Testing my server code to disconnect inactive websocket clients, I learned a behavior I hadn’t known before: when a browser tab is no longer the foreground tab, the page’s scripts continue running. This made sense in hindsight, because we need those scripts to run for certain features. Most web mail clients display the number of unread messages in their tab title, and if a new piece of mail arrived, that number couldn’t be updated unless scripts were allowed to run.
In my scenario, I wanted the opposite. If someone has put my Sawppy rover control page in the background, they are no longer driving and should vacate the position for another. I started looking for HTML DOM events that I could subscribe to and learn if my tab is no longer the foreground, but a few experiments with the “
onblur” event didn’t function as I hoped they would. As a fallback I decided to take advantage of a side effect: modern browsers do keep running scripts for background tabs, but they do so at a much slower rate. I “just” have to shorten the timeout interval and that would disconnect clients running slowly just as it does for those who have lost network connection or stopped. This is fragile as it depends on unspecified browser behavior, but good enough for today.
When testing this, I noticed another problem: for the user, it’s not very evident when the server has disconnected from their control client. I have a little bit of text at the bottom saying “Disconnected” but when I’m testing and juggling multiple browsers I started wishing for something more visually obvious. I thought about blanking out the page completely but such a drastic change might be too disorienting for the user. For the best user experience I want an obvious sign but I don’t want to club them over the head with it! I decided to change the color of the touchpad to grayscale in the websocket.onclose handler. The user can see they’re still on the page they expected, but they can also clearly see something is different. This accomplishes my goal.

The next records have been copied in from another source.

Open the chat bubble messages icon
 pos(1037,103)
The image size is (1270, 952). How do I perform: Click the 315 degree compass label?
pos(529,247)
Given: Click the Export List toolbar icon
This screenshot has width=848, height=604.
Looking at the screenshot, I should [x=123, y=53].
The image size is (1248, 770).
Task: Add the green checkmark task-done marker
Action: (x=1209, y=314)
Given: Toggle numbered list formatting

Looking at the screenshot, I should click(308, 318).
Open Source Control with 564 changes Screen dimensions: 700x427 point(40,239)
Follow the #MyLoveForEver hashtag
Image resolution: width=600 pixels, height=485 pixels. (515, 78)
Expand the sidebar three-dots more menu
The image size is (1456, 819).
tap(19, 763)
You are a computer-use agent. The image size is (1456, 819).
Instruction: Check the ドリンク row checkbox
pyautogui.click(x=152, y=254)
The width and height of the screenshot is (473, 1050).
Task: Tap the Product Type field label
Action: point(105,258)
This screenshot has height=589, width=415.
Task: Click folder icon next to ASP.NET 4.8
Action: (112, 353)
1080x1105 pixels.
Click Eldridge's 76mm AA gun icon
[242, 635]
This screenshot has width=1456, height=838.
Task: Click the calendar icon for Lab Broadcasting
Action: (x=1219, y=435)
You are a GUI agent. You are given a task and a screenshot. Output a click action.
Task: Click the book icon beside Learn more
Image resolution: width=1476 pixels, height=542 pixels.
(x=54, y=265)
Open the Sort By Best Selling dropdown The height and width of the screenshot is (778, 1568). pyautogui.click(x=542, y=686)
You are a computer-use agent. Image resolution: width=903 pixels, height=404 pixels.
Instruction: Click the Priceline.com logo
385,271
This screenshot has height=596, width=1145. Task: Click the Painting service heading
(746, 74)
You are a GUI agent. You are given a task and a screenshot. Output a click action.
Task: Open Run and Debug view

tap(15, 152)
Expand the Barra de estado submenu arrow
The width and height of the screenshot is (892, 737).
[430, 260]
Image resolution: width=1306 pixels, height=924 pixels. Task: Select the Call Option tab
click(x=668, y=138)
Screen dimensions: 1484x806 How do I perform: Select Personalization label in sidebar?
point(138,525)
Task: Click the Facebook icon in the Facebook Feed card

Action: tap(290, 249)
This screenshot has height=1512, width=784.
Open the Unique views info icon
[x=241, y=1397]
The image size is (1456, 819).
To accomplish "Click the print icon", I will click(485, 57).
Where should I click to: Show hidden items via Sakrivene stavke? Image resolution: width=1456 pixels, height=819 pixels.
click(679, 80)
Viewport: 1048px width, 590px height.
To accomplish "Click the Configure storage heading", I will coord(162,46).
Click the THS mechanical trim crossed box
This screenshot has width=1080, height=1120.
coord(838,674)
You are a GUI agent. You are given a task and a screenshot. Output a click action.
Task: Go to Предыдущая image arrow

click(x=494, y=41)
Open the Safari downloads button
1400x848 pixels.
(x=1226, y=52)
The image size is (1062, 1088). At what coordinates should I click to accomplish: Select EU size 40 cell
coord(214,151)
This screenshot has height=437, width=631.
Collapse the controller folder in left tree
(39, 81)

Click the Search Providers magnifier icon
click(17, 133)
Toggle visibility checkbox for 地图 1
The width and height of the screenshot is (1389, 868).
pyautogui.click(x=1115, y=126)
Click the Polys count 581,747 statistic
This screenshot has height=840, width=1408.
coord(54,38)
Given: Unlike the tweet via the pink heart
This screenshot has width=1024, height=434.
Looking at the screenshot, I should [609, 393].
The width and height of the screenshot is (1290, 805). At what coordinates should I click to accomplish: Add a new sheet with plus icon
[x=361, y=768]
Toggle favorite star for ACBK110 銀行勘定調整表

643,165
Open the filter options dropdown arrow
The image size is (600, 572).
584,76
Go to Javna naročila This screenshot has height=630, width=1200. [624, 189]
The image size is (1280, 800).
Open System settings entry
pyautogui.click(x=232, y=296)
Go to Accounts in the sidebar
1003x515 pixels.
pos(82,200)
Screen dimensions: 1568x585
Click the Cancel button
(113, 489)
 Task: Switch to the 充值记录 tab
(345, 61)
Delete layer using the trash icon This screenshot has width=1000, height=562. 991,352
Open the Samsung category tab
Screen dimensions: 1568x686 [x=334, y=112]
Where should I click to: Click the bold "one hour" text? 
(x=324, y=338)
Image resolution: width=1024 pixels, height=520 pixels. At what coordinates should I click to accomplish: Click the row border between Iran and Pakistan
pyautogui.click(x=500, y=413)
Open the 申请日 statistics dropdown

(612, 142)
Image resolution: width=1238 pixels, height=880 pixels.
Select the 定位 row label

From an accessibility perspective, this isn’t great for color-blind users. It’ll be fine for certain types of color blindness like red-green color blindness, but not for fully color blind users because it’s all gray to them. Thus I do not see this behavior as replacement for the “Disconnect” text. That text still needs to be there for those who could not see the change in color. And knowing connected/disconnected status will become more important as the little rover wanders away from my home, away from the powerful standalone wireless access point, and have to become its own wireless access point.